Tras el final del último capítulo de la serie Crematorio pensé si ese desenlace era el que, dado el desarrollo y resolución de la misma, tenía que ocurrir, tocaba por capricho del guion o quedaba como el único posible, vista y asumida la sociedad en la que se desarrolla la ficción. Los personajes protagonistas terminan separándose, cada cual por su lado, como consecuencia de un acuerdo tácito común no escrito ni previamente establecido, más bien necesario, que todos aceptan como la mejor solución; acuerdo fruto de unos sentimientos de amistad, cariño y respeto, nunca a partes iguales, que nadie pone sobre la mesa pero que son aceptados de buen grado como evidentes e intocables.
En cada mirada de los protagonistas puede verse sobre todo contención, más que resignación, que también. Cualquier final hubiera sido bueno si con ello se hubiera conseguido disimular, envolver e incluso desconfiar de un cariño todavía latente que, incluso a traición, aún tiene capacidad para mudar la voluntad de cualquiera de los personajes afectando a una inevitable separación que, como espectador integrante de la misma sociedad que se muestra en la serie, parece la más justa. Un desenlace al que estamos más que habituados, otra solución más en la que las vidas individuales se imponen a cualquier querer que tenga que ver con compartir en común y sin distancias de por medio, o con la inconveniente obligación de permanecer juntos, unidos por un amor o un cariño por otra parte tan necesarios. Arduo asunto para unas personas socialmente adiestradas en sentir sus necesidades personales individuales, ya no únicas, sino ineludibles, opción exclusiva más importante o por encima de cualquier otra que tenga como condición unirse o permanecer, un en cierto modo atarse, junto a otro u otros afectados por sentimientos recíprocos similares.

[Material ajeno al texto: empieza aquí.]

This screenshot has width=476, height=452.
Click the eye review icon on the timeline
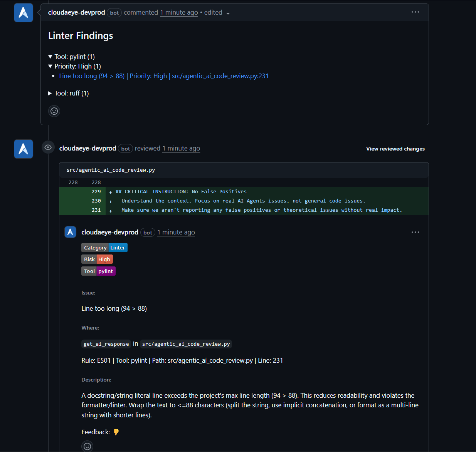coord(48,147)
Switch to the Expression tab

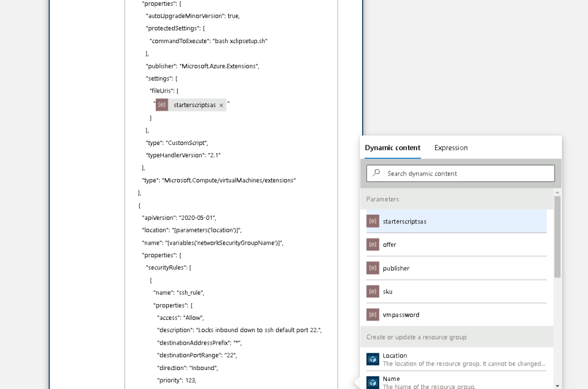point(451,147)
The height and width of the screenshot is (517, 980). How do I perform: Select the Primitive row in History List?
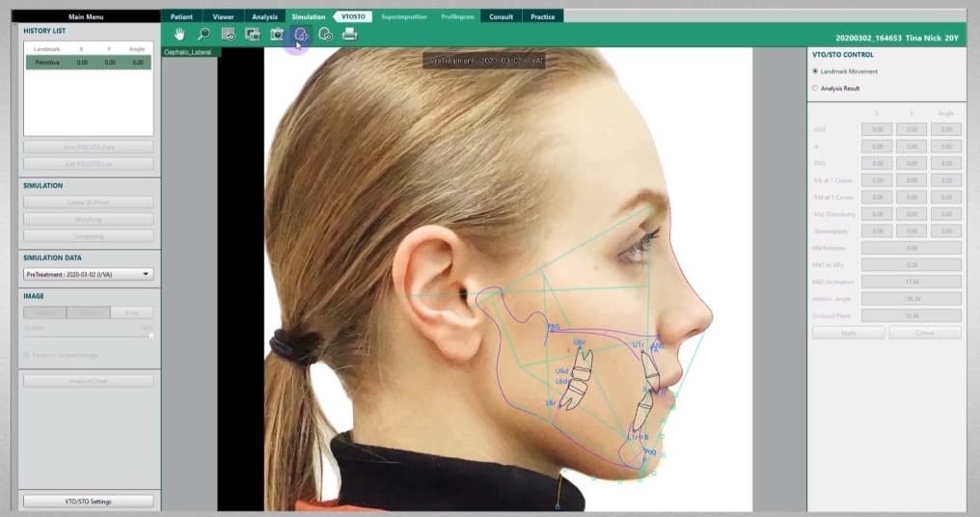[x=88, y=62]
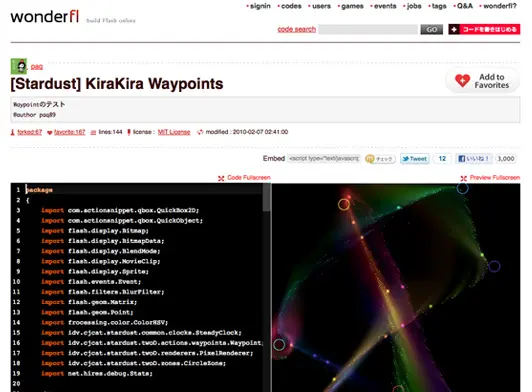Select the Embed script text field

(324, 158)
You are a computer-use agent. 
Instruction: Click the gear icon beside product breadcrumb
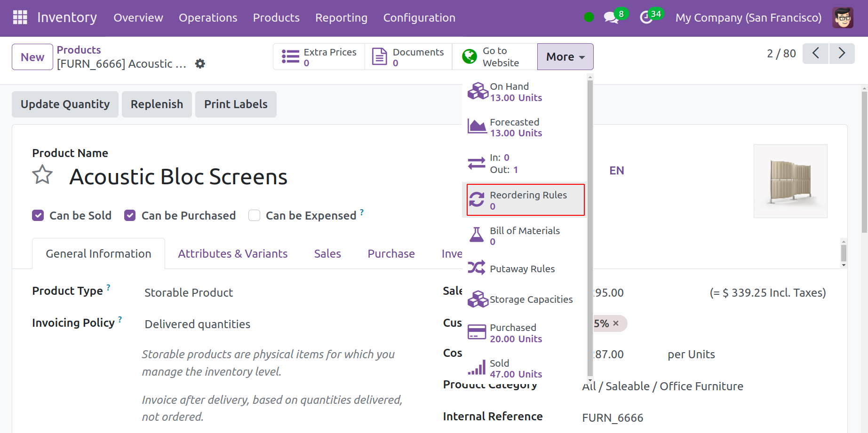coord(200,63)
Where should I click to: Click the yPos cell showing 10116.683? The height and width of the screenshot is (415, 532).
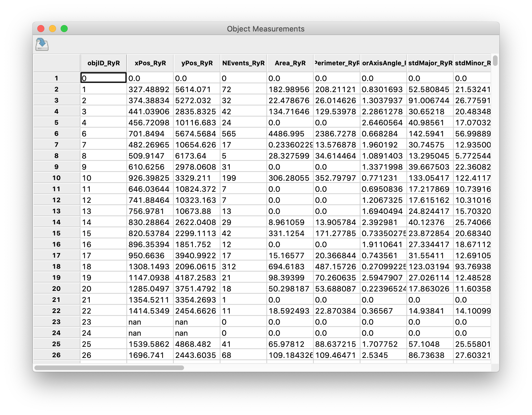coord(197,122)
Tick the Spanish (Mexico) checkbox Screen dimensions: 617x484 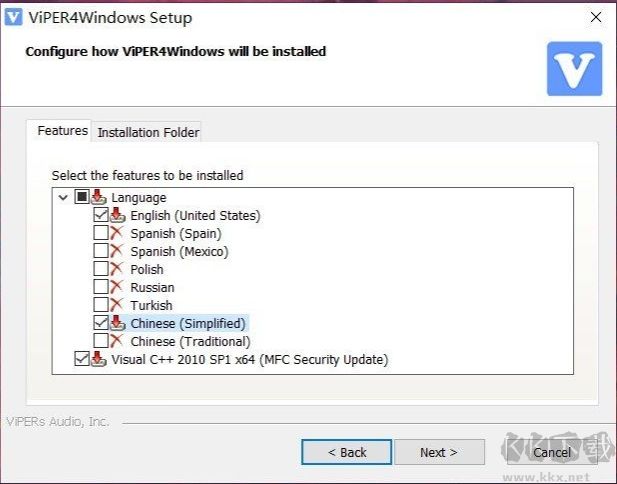click(101, 251)

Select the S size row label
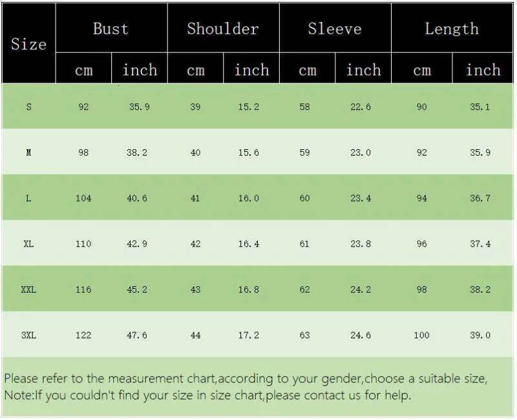[x=28, y=107]
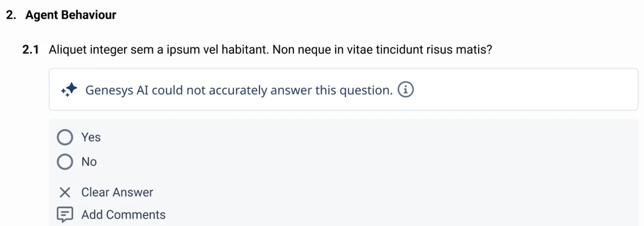Click the section number "2." label
Image resolution: width=644 pixels, height=226 pixels.
11,15
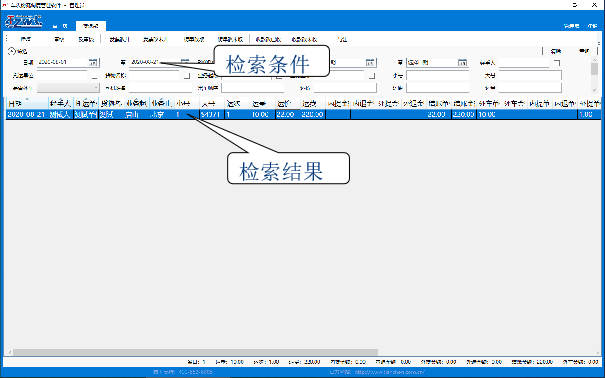Click the filter panel scroll-down arrow
Screen dimensions: 605x378
tap(595, 90)
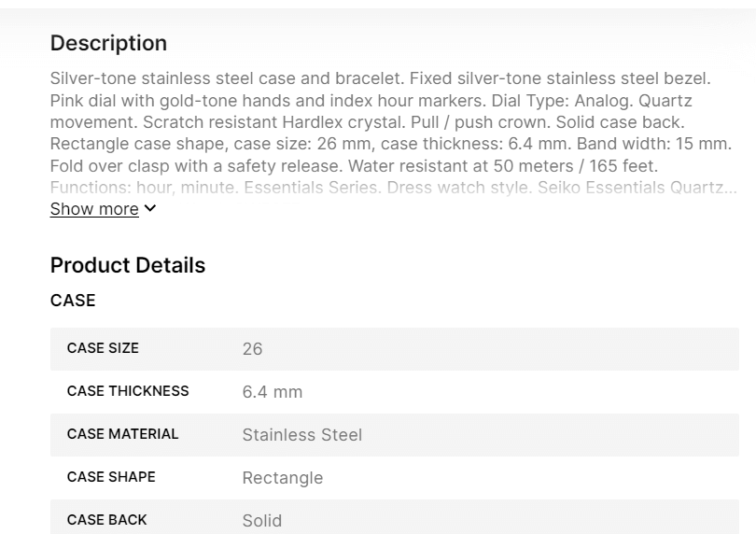
Task: Click the Product Details heading
Action: click(128, 265)
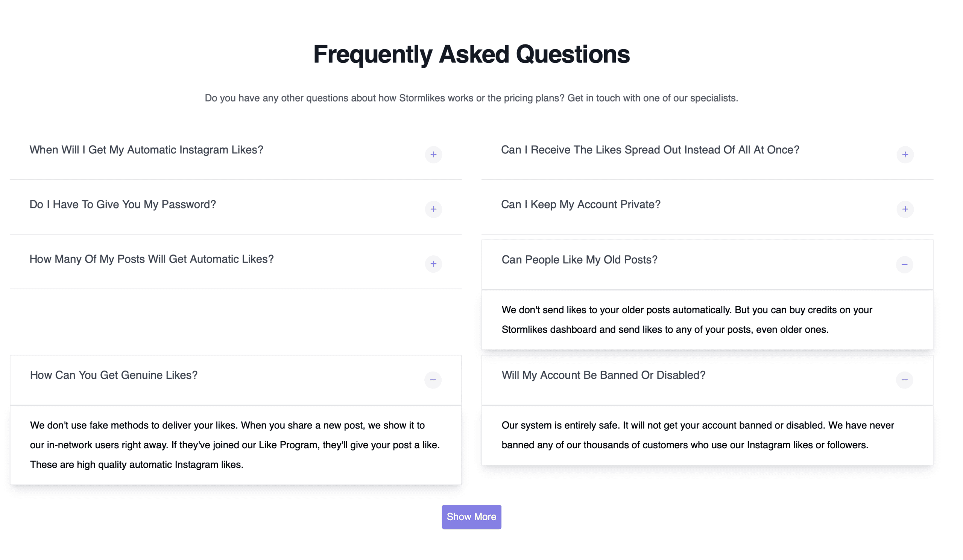This screenshot has height=560, width=963.
Task: Click the plus icon for 'Can I Receive The Likes Spread Out Instead Of All At Once?'
Action: coord(905,155)
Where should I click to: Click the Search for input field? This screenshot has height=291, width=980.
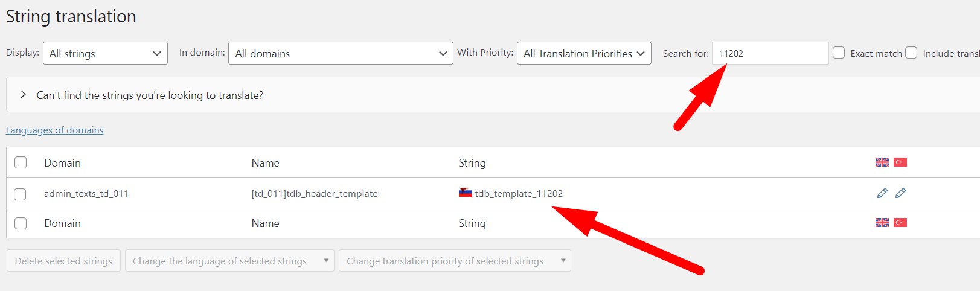(770, 53)
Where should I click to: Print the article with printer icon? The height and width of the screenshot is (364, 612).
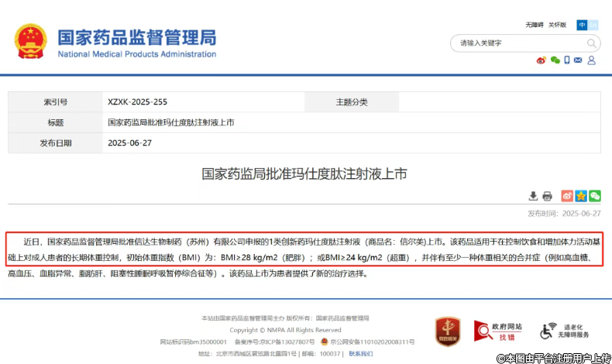547,196
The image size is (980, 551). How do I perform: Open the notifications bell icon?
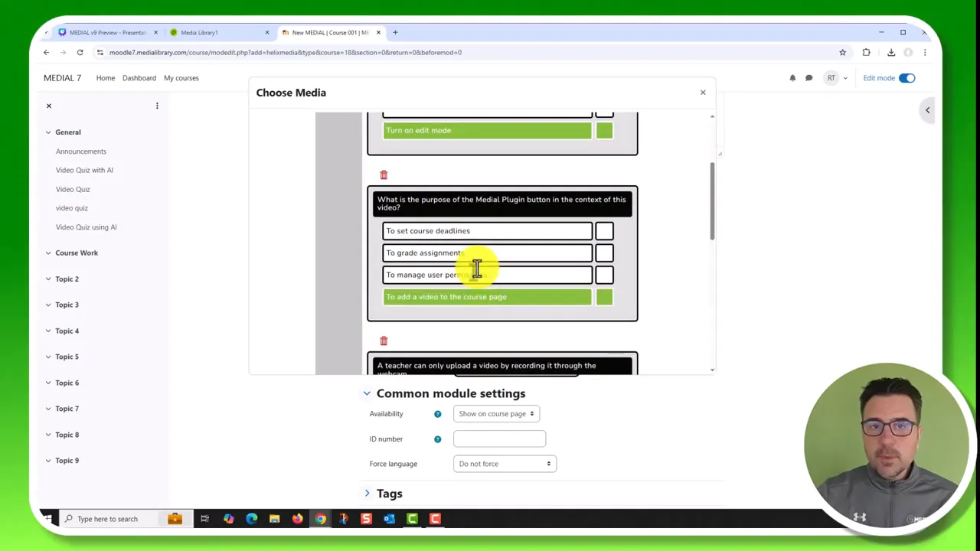[792, 78]
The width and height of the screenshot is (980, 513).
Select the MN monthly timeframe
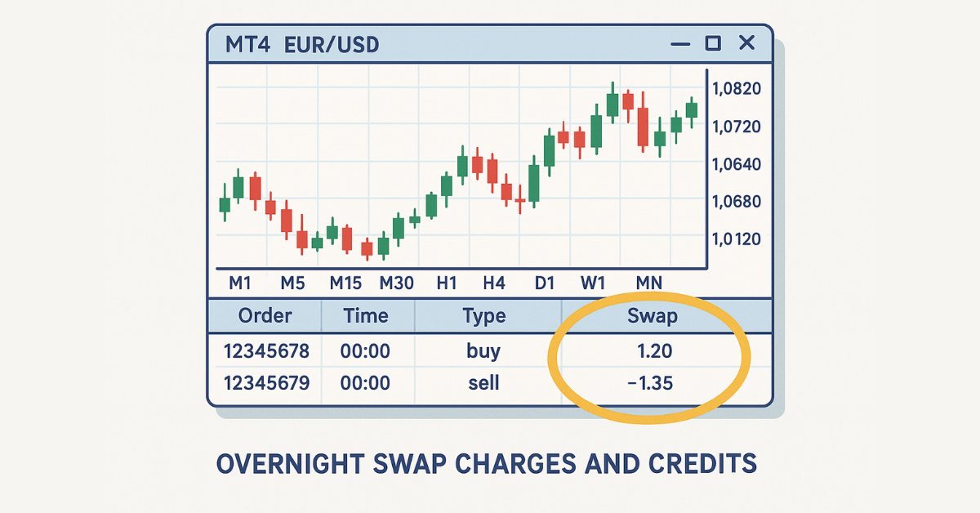tap(648, 283)
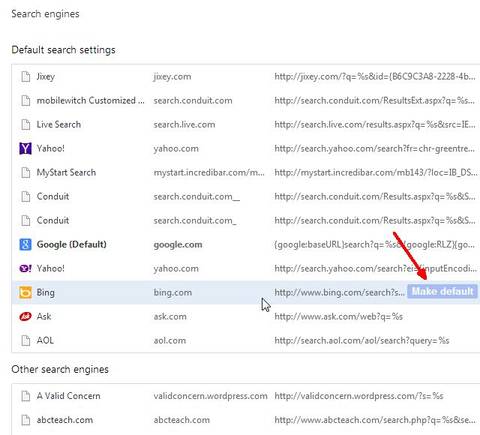
Task: Click the purple Yahoo! Y icon
Action: point(25,148)
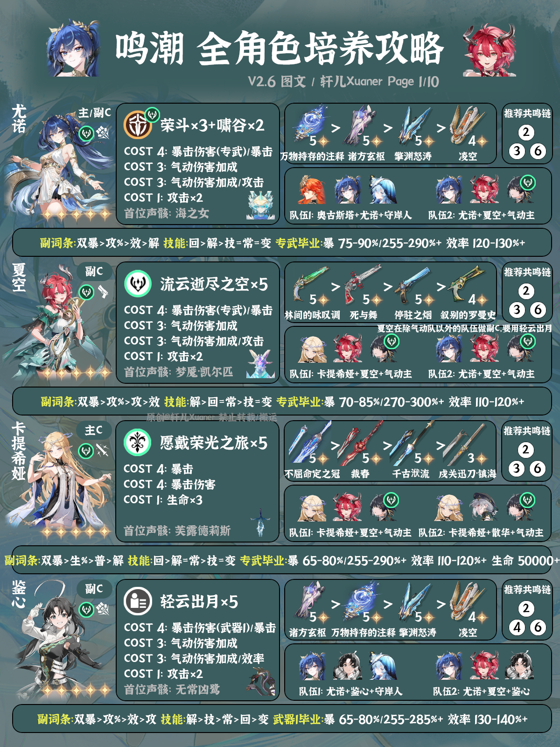Click the 愿戴荣光之旅 fleur-de-lis set icon

(137, 443)
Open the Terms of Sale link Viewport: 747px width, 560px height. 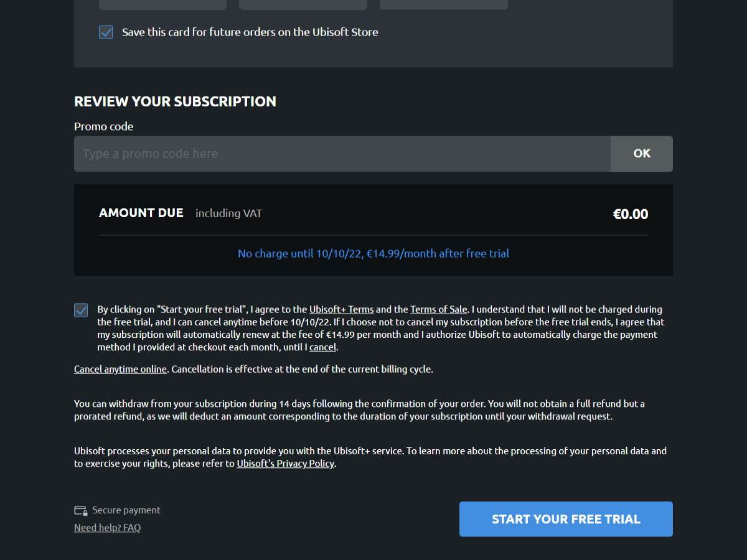click(x=438, y=309)
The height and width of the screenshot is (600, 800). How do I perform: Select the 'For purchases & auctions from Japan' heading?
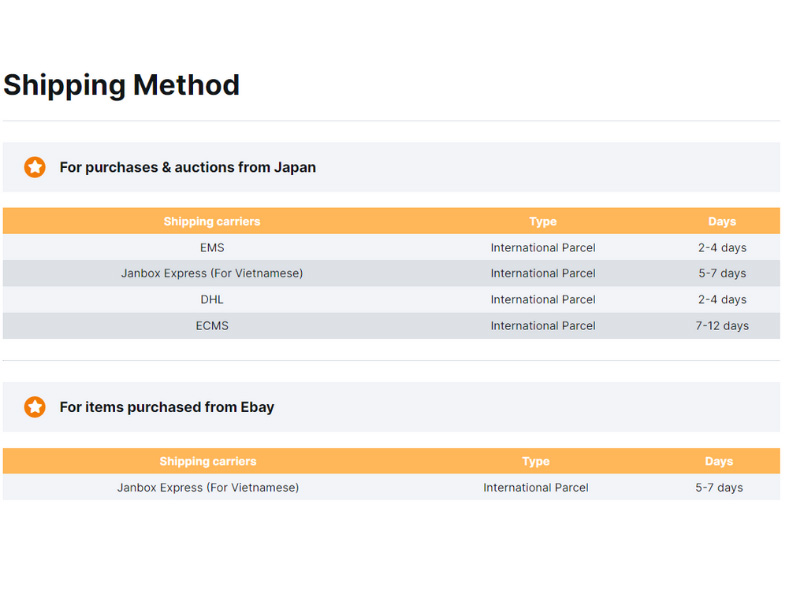click(188, 167)
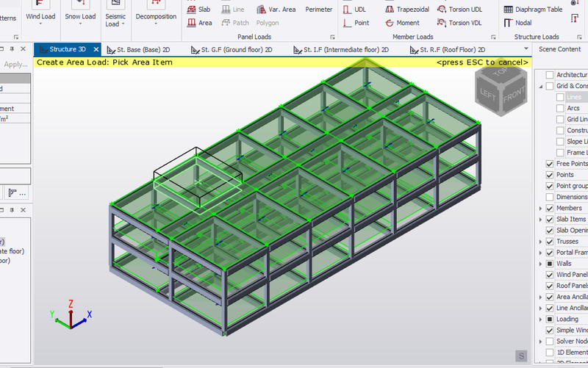588x368 pixels.
Task: Select the UDL member load
Action: tap(354, 10)
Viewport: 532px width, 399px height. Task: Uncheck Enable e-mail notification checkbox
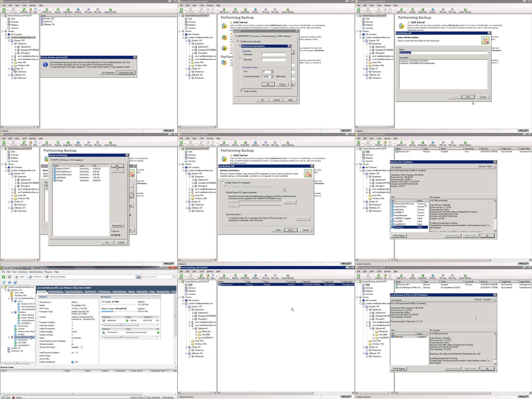238,41
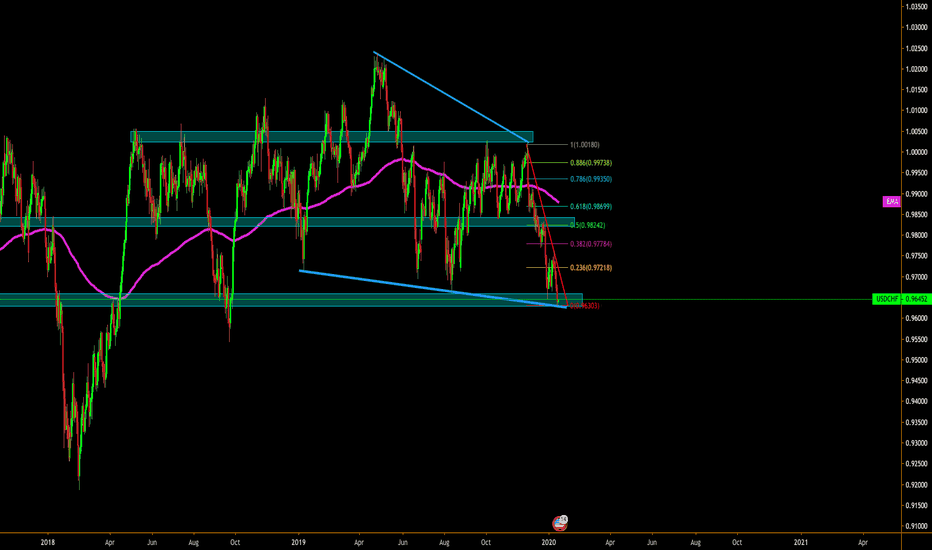This screenshot has width=932, height=550.
Task: Click the red Fibonacci 0 level label
Action: [585, 305]
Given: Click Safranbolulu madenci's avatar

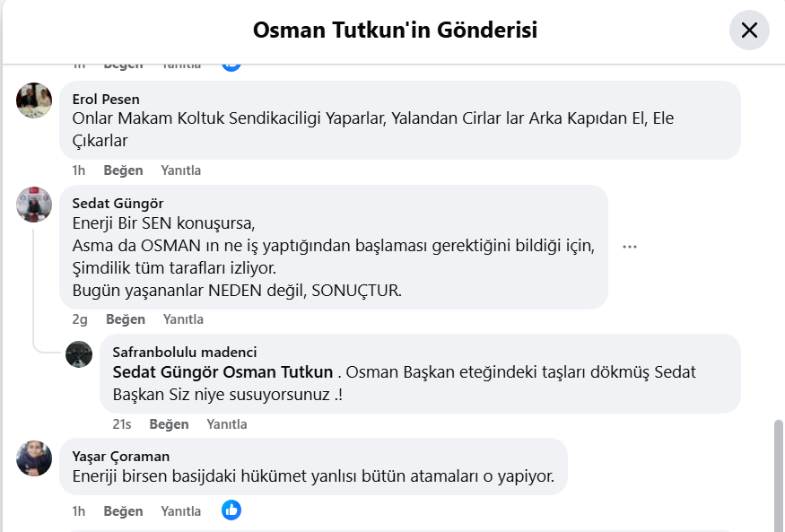Looking at the screenshot, I should [x=79, y=353].
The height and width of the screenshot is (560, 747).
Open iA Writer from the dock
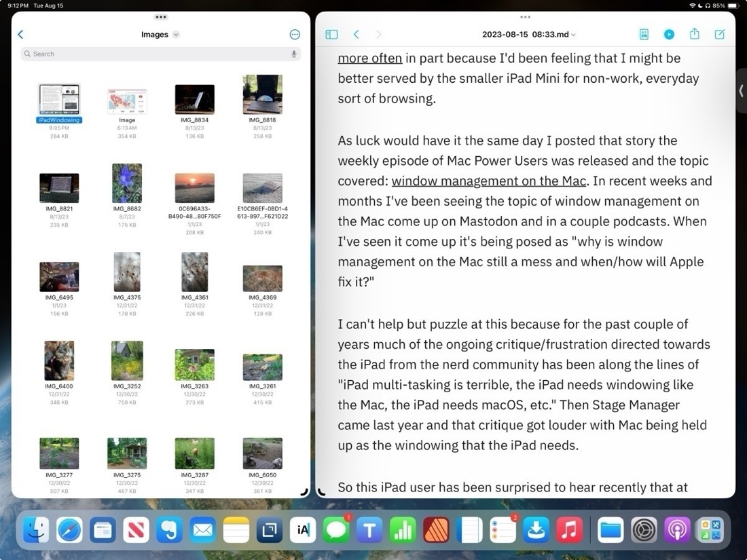click(302, 529)
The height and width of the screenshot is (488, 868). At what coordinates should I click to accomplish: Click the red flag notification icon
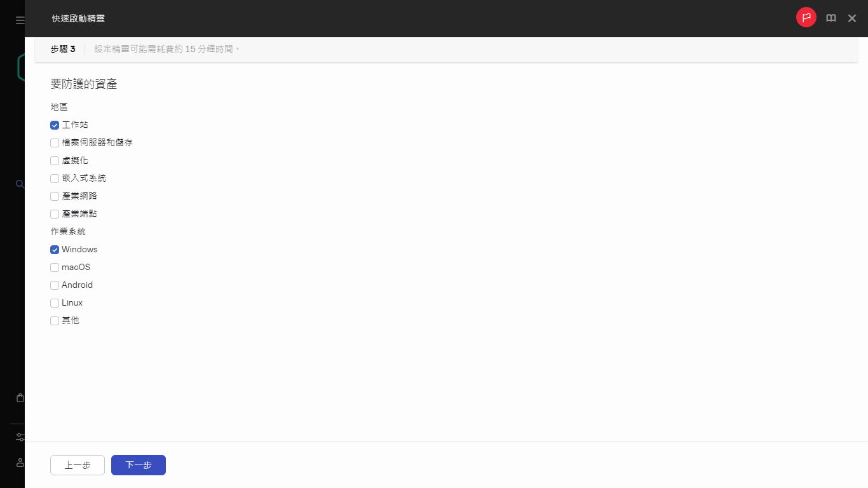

Hemos construido una sociedad que vive y se alimenta de señuelos que más bien parecen falsedades -qué son si no estas fechas, bacanales de consumo apoyadas en un inconsciente colectivo permanentemente culpable por no reparar en los demás lo que debiera mientras, por contra, se exige a sí mismo no necesitarlos como único modo de ser alguien en este mundo-; una sociedad en la que el cariño y la enseñanza del amor a los demás quedan circunscritos exclusivamente a la infancia, educación y prácticas que quienes se dedican a impartir, padres, tutores o maestros de todo tipo, llevan a cabo por propia voluntad y con más o menos convencimiento, pero con la objeción añadida de saber en el fondo que tales “destrezas” no le servirán al futuro adulto para hacerse un hueco en una comunidad que se mueve por otros derroteros, precisamente los contrarios. Una sociedad que ya ha conseguido que cada persona viva y piense de manera individual como única forma de realización, significando compartir más una rémora o dependencia de otro u otros que, por principio, intentarán cortarle las alas a quien, según sus más vivos e íntimos deseos -también falso-, siente una necesidad imperiosa de usarlas sin saber exactamente de qué modo y con qué fin; una necesidad inculcada de múltiples modos que dirige la mente y el comportamiento de cada persona recordándole constantemente que el hecho de querer a otros debe ser siempre subsidiario respecto de la importancia de uno mismo. Ese otro que, salvada la desconfianza o recelo inicial, intentará sistemáticamente retenerte en función de sus propios intereses y, con ello y por norma, perjudicarte, da igual los motivos o su sinceridad, incluido lo que hoy se entiende por amor, término y sentimiento demasiado comprometido que, de partida, parece más castrador que motivo de felicidad.